SUPPLIED MATERIAL ->

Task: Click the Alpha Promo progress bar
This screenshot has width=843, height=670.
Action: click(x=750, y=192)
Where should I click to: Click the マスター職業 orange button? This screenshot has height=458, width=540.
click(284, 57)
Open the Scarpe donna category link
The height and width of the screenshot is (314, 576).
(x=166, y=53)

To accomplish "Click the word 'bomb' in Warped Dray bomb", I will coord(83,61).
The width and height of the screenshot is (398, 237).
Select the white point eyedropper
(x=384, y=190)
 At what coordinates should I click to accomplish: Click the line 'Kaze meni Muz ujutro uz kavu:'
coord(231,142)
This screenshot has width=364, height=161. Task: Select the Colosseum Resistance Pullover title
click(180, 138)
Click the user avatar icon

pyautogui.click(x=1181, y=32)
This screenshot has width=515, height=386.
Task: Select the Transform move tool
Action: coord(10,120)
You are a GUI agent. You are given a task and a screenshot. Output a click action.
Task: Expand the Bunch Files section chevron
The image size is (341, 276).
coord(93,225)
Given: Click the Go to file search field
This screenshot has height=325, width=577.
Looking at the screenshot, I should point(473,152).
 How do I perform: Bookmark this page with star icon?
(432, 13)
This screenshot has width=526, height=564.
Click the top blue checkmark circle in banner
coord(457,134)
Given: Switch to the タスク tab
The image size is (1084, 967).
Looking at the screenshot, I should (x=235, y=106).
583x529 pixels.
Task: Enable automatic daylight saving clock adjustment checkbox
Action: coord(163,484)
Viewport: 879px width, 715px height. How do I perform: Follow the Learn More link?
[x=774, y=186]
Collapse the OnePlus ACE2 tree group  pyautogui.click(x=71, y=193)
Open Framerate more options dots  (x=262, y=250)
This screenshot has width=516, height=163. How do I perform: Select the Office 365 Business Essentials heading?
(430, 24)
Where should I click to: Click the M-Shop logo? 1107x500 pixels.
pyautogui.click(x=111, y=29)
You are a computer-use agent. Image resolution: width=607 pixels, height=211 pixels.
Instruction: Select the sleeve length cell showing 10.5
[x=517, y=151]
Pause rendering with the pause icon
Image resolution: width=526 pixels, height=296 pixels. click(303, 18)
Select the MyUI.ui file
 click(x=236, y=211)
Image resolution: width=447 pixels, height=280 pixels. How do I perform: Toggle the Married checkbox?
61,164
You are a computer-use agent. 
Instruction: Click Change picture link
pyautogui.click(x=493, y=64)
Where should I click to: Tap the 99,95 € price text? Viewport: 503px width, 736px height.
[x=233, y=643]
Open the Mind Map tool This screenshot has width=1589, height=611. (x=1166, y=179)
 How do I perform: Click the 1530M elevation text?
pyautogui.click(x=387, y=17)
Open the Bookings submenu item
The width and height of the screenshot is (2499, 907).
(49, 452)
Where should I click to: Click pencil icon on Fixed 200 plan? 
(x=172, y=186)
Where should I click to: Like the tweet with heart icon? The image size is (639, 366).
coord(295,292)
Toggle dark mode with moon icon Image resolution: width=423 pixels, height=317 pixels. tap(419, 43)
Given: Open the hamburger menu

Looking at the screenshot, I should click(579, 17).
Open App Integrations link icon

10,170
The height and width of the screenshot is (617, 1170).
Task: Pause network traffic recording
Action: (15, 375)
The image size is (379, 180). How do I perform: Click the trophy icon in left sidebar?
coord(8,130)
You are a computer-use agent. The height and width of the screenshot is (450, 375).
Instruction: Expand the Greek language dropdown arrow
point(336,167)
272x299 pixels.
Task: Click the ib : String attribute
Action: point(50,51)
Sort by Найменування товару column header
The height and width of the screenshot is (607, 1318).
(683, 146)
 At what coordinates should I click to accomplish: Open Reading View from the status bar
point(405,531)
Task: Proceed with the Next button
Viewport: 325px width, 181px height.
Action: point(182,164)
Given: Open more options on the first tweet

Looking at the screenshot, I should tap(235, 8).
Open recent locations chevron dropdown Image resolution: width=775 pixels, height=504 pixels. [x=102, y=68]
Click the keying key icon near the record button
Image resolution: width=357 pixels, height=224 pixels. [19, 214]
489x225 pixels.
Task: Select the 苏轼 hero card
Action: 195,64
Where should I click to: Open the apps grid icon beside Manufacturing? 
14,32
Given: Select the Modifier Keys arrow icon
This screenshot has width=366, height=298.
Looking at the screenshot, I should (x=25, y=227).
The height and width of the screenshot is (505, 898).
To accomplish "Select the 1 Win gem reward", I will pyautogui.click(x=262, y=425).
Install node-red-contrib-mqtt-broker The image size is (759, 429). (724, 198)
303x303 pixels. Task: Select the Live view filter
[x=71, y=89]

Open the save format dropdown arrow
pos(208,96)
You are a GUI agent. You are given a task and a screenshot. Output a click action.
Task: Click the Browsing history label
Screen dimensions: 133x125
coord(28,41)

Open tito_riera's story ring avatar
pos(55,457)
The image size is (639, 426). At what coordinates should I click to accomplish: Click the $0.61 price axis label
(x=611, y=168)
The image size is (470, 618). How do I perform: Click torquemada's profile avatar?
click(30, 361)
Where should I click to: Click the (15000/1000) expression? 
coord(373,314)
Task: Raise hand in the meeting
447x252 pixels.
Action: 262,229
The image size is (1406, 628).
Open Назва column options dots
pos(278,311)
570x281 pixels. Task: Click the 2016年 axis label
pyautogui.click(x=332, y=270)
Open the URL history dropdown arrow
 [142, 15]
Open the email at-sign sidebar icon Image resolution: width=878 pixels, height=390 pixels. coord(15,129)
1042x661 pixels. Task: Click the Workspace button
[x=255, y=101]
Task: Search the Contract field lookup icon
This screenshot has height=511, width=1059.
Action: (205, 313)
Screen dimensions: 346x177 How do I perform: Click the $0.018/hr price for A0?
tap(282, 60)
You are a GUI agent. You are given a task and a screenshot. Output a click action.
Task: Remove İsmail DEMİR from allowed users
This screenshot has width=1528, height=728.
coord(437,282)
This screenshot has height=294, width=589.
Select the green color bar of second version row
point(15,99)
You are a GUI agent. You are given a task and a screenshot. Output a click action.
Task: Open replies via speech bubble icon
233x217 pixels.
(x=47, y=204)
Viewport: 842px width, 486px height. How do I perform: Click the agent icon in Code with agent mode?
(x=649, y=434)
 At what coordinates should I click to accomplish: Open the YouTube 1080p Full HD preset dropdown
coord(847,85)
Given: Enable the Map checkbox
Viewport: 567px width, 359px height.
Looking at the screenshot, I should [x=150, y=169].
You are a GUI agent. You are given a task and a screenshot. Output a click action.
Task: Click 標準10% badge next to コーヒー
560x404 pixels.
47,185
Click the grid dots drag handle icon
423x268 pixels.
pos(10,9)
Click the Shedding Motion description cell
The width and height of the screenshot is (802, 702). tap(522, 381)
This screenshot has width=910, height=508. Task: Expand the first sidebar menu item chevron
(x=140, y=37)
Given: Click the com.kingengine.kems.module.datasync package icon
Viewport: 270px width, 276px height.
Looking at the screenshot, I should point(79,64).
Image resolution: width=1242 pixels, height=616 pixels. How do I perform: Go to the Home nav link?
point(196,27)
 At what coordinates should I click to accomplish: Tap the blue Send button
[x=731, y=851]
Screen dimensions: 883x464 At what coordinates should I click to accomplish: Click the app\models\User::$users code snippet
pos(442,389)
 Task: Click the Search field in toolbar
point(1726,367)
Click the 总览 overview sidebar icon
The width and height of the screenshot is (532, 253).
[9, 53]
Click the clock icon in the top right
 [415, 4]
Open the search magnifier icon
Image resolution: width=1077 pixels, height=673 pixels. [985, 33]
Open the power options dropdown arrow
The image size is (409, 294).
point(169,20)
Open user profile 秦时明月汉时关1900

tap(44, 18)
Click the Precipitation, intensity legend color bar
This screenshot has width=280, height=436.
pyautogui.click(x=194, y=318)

WHAT TO DO ->
Please print the full listing shown above, exactly as it appears.

COMPLETED TASK ->
Task: Click the Alpha Promo progress bar
This screenshot has width=843, height=670.
Action: click(x=750, y=192)
Where should I click to: Click the マスター職業 orange button? This screenshot has height=458, width=540.
click(284, 57)
Open the Scarpe donna category link
The height and width of the screenshot is (314, 576).
(x=166, y=53)

To accomplish "Click the word 'bomb' in Warped Dray bomb", I will coord(83,61).
The width and height of the screenshot is (398, 237).
Select the white point eyedropper
(x=384, y=190)
 At what coordinates should I click to accomplish: Click the line 'Kaze meni Muz ujutro uz kavu:'
coord(231,142)
This screenshot has width=364, height=161. Task: Select the Colosseum Resistance Pullover title
click(180, 138)
Click the user avatar icon

pyautogui.click(x=1181, y=32)
This screenshot has width=515, height=386.
Task: Select the Transform move tool
Action: coord(10,120)
You are a GUI agent. You are given a task and a screenshot. Output a click action.
Task: Expand the Bunch Files section chevron
The image size is (341, 276).
coord(93,225)
Given: Click the Go to file search field
This screenshot has height=325, width=577.
Looking at the screenshot, I should point(473,152).
 How do I perform: Bookmark this page with star icon?
(432, 13)
This screenshot has width=526, height=564.
Click the top blue checkmark circle in banner
coord(457,134)
Given: Switch to the タスク tab
The image size is (1084, 967).
Looking at the screenshot, I should (x=235, y=106).
583x529 pixels.
Task: Enable automatic daylight saving clock adjustment checkbox
Action: coord(163,484)
Viewport: 879px width, 715px height. How do I perform: Follow the Learn More link?
[x=774, y=186]
Collapse the OnePlus ACE2 tree group  pyautogui.click(x=71, y=193)
Open Framerate more options dots  (x=262, y=250)
This screenshot has width=516, height=163. How do I perform: Select the Office 365 Business Essentials heading?
(430, 24)
Where should I click to: Click the M-Shop logo? 1107x500 pixels.
pyautogui.click(x=111, y=29)
You are a computer-use agent. Image resolution: width=607 pixels, height=211 pixels.
Instruction: Select the sleeve length cell showing 10.5
[x=517, y=151]
Pause rendering with the pause icon
Image resolution: width=526 pixels, height=296 pixels. click(303, 18)
Select the MyUI.ui file
 click(x=236, y=211)
Image resolution: width=447 pixels, height=280 pixels. How do I perform: Toggle the Married checkbox?
61,164
You are a computer-use agent. 
Instruction: Click Change picture link
pyautogui.click(x=493, y=64)
Where should I click to: Tap the 99,95 € price text? Viewport: 503px width, 736px height.
[x=233, y=643]
Open the Mind Map tool This screenshot has width=1589, height=611. (x=1166, y=179)
 How do I perform: Click the 1530M elevation text?
pyautogui.click(x=387, y=17)
Open the Bookings submenu item
The width and height of the screenshot is (2499, 907).
(49, 452)
Where should I click to: Click pencil icon on Fixed 200 plan? 
(x=172, y=186)
Where should I click to: Like the tweet with heart icon? The image size is (639, 366).
coord(295,292)
Toggle dark mode with moon icon Image resolution: width=423 pixels, height=317 pixels. tap(419, 43)
Given: Open the hamburger menu

Looking at the screenshot, I should click(579, 17).
Open App Integrations link icon

10,170
The height and width of the screenshot is (617, 1170).
Task: Pause network traffic recording
Action: (15, 375)
The image size is (379, 180). How do I perform: Click the trophy icon in left sidebar?
coord(8,130)
You are a computer-use agent. The height and width of the screenshot is (450, 375).
Instruction: Expand the Greek language dropdown arrow
point(336,167)
272x299 pixels.
Task: Click the ib : String attribute
Action: point(50,51)
Sort by Найменування товару column header
The height and width of the screenshot is (607, 1318).
(683, 146)
 At what coordinates should I click to accomplish: Open Reading View from the status bar
point(405,531)
Task: Proceed with the Next button
Viewport: 325px width, 181px height.
Action: point(182,164)
Given: Open more options on the first tweet

Looking at the screenshot, I should tap(235, 8).
Open recent locations chevron dropdown Image resolution: width=775 pixels, height=504 pixels. [x=102, y=68]
Click the keying key icon near the record button
Image resolution: width=357 pixels, height=224 pixels. [19, 214]
489x225 pixels.
Task: Select the 苏轼 hero card
Action: 195,64
Where should I click to: Open the apps grid icon beside Manufacturing? 
14,32
Given: Select the Modifier Keys arrow icon
This screenshot has width=366, height=298.
Looking at the screenshot, I should (x=25, y=227).
The height and width of the screenshot is (505, 898).
To accomplish "Select the 1 Win gem reward", I will pyautogui.click(x=262, y=425).
Install node-red-contrib-mqtt-broker The image size is (759, 429). (724, 198)
303x303 pixels. Task: Select the Live view filter
[x=71, y=89]

Open the save format dropdown arrow
pos(208,96)
You are a GUI agent. You are given a task and a screenshot. Output a click action.
Task: Click the Browsing history label
Screen dimensions: 133x125
coord(28,41)

Open tito_riera's story ring avatar
pos(55,457)
The image size is (639, 426). At what coordinates should I click to accomplish: Click the $0.61 price axis label
(x=611, y=168)
The image size is (470, 618). How do I perform: Click torquemada's profile avatar?
click(30, 361)
Where should I click to: Click the (15000/1000) expression? 
coord(373,314)
Task: Raise hand in the meeting
447x252 pixels.
Action: 262,229
The image size is (1406, 628).
Open Назва column options dots
pos(278,311)
570x281 pixels. Task: Click the 2016年 axis label
pyautogui.click(x=332, y=270)
Open the URL history dropdown arrow
 [142, 15]
Open the email at-sign sidebar icon Image resolution: width=878 pixels, height=390 pixels. coord(15,129)
1042x661 pixels. Task: Click the Workspace button
[x=255, y=101]
Task: Search the Contract field lookup icon
This screenshot has height=511, width=1059.
Action: (205, 313)
Screen dimensions: 346x177 How do I perform: Click the $0.018/hr price for A0?
tap(282, 60)
You are a GUI agent. You are given a task and a screenshot. Output a click action.
Task: Remove İsmail DEMİR from allowed users
This screenshot has width=1528, height=728.
coord(437,282)
This screenshot has height=294, width=589.
Select the green color bar of second version row
point(15,99)
You are a GUI agent. You are given a task and a screenshot. Output a click action.
Task: Open replies via speech bubble icon
233x217 pixels.
(x=47, y=204)
Viewport: 842px width, 486px height. How do I perform: Click the agent icon in Code with agent mode?
(x=649, y=434)
 At what coordinates should I click to accomplish: Open the YouTube 1080p Full HD preset dropdown
coord(847,85)
Given: Enable the Map checkbox
Viewport: 567px width, 359px height.
Looking at the screenshot, I should [x=150, y=169].
You are a GUI agent. You are given a task and a screenshot. Output a click action.
Task: Click 標準10% badge next to コーヒー
560x404 pixels.
47,185
Click the grid dots drag handle icon
423x268 pixels.
pos(10,9)
Click the Shedding Motion description cell
The width and height of the screenshot is (802, 702). tap(522, 381)
This screenshot has width=910, height=508. Task: Expand the first sidebar menu item chevron
(x=140, y=37)
Given: Click the com.kingengine.kems.module.datasync package icon
Viewport: 270px width, 276px height.
Looking at the screenshot, I should point(79,64).
Image resolution: width=1242 pixels, height=616 pixels. How do I perform: Go to the Home nav link?
point(196,27)
 At what coordinates should I click to accomplish: Tap the blue Send button
[x=731, y=851]
Screen dimensions: 883x464 At what coordinates should I click to accomplish: Click the app\models\User::$users code snippet
pos(442,389)
 Task: Click the Search field in toolbar
point(1726,367)
Click the 总览 overview sidebar icon
The width and height of the screenshot is (532, 253).
[9, 53]
Click the clock icon in the top right
 [415, 4]
Open the search magnifier icon
Image resolution: width=1077 pixels, height=673 pixels. [985, 33]
Open the power options dropdown arrow
The image size is (409, 294).
point(169,20)
Open user profile 秦时明月汉时关1900

tap(44, 18)
Click the Precipitation, intensity legend color bar
This screenshot has width=280, height=436.
pyautogui.click(x=194, y=318)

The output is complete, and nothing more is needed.